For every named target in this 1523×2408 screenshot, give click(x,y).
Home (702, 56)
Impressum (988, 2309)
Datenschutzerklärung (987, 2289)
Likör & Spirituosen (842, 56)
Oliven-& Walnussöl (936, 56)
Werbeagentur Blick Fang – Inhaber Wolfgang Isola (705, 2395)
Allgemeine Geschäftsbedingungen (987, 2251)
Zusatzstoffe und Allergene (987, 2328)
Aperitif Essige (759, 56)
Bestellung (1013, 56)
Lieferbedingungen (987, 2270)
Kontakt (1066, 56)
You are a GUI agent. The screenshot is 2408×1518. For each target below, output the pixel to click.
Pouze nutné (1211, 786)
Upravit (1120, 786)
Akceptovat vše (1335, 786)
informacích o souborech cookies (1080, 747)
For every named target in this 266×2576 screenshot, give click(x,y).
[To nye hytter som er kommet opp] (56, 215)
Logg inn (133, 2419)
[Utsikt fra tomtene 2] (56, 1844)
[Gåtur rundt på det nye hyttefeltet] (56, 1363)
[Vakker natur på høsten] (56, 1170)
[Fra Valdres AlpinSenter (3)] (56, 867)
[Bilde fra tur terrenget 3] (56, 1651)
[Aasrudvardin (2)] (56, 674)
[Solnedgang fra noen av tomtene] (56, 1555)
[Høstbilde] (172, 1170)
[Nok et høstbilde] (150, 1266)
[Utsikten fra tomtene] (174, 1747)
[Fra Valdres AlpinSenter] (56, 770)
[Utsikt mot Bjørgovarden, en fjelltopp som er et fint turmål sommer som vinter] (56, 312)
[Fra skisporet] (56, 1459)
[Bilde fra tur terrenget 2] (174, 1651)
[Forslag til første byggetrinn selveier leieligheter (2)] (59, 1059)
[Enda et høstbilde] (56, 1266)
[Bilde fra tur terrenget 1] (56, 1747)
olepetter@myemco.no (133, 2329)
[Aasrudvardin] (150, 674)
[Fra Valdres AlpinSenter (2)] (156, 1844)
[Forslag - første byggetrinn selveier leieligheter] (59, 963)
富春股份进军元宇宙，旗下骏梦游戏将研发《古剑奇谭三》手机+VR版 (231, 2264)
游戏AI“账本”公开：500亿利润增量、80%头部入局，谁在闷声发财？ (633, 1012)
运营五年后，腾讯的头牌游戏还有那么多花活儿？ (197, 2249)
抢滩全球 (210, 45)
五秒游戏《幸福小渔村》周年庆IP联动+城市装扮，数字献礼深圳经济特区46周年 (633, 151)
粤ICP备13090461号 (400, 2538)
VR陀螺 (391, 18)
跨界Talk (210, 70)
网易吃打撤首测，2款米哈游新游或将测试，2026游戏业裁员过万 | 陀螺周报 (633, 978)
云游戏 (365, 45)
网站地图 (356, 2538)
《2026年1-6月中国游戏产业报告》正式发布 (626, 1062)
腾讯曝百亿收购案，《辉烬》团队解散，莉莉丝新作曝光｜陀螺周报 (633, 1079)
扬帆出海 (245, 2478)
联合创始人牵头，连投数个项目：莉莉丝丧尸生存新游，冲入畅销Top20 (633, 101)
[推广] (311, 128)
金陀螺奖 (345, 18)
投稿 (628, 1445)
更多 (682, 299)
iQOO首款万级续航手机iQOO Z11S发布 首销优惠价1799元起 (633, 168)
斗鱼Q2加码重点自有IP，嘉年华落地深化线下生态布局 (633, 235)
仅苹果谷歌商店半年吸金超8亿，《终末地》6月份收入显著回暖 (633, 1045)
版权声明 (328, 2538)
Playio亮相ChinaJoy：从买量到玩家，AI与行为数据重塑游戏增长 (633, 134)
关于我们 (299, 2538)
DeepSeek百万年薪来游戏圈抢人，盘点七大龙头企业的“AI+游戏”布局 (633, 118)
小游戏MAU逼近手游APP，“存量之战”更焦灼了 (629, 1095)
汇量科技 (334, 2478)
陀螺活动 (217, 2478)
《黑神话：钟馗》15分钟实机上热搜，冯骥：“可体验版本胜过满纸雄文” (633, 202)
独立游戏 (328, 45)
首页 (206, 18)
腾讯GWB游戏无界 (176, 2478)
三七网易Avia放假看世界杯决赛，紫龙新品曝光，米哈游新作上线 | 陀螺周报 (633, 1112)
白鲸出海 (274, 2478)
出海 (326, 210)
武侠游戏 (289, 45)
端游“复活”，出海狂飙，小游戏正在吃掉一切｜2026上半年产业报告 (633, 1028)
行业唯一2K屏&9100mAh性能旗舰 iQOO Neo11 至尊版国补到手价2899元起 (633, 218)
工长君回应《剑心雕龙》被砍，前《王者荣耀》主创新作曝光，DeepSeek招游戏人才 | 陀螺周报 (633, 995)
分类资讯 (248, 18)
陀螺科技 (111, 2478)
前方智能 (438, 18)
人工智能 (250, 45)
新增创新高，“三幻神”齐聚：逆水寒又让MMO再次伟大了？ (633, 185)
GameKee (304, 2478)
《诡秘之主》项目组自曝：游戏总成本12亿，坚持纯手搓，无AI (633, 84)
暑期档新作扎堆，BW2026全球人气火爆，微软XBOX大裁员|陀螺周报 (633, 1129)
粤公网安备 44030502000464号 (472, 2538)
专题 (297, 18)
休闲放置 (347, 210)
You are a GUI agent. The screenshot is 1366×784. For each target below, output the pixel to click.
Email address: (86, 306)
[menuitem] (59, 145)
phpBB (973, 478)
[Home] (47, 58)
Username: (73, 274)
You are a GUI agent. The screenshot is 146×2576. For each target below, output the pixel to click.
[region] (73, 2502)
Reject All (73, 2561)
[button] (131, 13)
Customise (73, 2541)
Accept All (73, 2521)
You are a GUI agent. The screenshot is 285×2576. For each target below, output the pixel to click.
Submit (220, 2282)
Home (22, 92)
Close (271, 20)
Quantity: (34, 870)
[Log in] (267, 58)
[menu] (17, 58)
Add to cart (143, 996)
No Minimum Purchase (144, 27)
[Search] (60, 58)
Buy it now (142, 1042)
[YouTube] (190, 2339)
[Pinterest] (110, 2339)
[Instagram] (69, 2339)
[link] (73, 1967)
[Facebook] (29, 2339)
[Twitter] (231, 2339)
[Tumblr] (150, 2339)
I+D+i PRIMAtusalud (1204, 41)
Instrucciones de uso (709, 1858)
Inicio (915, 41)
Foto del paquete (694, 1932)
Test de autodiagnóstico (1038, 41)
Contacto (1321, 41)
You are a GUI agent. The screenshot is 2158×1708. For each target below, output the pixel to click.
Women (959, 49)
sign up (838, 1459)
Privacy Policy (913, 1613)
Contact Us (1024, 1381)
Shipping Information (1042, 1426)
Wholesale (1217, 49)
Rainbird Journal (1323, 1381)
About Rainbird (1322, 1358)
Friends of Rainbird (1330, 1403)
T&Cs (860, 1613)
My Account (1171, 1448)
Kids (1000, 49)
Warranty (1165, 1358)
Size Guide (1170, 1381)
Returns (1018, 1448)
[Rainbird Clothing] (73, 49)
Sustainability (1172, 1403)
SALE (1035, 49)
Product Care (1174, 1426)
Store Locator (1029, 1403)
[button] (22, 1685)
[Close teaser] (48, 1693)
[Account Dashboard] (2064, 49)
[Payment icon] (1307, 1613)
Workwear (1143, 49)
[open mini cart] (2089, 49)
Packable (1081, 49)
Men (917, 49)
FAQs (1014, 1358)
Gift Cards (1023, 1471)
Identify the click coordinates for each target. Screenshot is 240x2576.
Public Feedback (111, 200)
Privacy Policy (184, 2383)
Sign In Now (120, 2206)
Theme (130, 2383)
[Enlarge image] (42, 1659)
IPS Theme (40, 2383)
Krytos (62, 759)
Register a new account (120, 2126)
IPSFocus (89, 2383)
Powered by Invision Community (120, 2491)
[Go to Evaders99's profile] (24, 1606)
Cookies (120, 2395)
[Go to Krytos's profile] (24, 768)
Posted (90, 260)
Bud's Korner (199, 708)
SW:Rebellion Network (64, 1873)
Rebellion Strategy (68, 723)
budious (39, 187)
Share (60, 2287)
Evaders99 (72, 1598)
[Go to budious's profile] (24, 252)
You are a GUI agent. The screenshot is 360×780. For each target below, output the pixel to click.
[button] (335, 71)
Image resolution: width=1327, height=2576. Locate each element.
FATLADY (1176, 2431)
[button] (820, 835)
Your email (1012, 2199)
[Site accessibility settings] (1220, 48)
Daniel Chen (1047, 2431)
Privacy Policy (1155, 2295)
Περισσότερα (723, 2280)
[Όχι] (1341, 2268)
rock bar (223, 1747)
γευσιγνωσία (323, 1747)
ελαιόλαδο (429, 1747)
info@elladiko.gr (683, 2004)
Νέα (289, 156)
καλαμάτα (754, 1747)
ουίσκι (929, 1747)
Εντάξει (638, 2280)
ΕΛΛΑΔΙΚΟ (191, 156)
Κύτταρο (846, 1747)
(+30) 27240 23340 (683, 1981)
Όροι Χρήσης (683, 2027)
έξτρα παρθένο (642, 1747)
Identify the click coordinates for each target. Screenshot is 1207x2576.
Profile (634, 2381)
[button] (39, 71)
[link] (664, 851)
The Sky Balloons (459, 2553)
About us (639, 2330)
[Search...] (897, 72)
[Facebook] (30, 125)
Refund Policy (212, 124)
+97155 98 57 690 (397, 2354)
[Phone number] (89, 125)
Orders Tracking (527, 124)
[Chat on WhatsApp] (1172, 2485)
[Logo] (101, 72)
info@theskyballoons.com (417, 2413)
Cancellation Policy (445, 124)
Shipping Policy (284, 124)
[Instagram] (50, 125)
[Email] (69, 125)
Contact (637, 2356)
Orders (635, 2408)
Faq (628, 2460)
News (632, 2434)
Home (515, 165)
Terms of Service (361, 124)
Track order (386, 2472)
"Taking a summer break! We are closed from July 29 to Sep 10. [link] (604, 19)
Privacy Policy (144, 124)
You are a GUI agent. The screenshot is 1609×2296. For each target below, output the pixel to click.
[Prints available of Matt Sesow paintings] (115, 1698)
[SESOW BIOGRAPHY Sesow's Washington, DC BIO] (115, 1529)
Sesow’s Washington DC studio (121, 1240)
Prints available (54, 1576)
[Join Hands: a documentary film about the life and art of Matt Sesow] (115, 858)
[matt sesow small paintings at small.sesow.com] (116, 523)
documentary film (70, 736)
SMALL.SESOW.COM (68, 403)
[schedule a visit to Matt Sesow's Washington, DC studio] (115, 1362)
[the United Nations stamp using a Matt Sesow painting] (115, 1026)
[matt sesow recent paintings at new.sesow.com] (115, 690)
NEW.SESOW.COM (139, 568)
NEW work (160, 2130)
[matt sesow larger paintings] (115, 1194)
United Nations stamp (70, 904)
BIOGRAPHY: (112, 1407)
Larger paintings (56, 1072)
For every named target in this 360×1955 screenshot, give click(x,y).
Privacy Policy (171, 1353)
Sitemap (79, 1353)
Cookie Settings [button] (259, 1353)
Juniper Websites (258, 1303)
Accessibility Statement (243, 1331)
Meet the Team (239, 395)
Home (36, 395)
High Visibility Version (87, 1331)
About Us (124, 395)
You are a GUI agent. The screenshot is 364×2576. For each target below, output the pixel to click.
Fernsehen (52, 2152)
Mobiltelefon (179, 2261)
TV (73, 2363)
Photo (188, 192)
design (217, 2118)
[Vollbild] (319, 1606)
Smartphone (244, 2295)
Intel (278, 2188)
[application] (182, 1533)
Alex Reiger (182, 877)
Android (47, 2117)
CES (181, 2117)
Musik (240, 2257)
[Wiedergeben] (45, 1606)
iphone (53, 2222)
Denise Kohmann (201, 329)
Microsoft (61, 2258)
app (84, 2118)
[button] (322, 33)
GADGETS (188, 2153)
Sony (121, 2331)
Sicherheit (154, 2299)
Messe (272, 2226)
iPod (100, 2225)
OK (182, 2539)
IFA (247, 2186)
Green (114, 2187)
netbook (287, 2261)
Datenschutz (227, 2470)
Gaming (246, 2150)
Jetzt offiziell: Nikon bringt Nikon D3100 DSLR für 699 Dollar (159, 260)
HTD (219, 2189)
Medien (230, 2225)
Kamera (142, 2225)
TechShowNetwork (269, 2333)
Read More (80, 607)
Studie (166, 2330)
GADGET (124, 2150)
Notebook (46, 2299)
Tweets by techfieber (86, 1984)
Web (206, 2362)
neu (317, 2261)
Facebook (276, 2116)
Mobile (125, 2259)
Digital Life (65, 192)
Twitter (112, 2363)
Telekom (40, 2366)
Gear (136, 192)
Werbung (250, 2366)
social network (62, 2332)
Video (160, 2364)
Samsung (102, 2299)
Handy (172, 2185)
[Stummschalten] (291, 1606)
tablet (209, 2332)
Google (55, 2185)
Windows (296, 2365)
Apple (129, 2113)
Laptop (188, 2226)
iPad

Task directions — Where a line above holds the word "link", copy it.

Answer —
[link] (73, 1967)
[link] (664, 851)
"Taking a summer break! We are closed from July 29 to Sep 10. [link] (604, 19)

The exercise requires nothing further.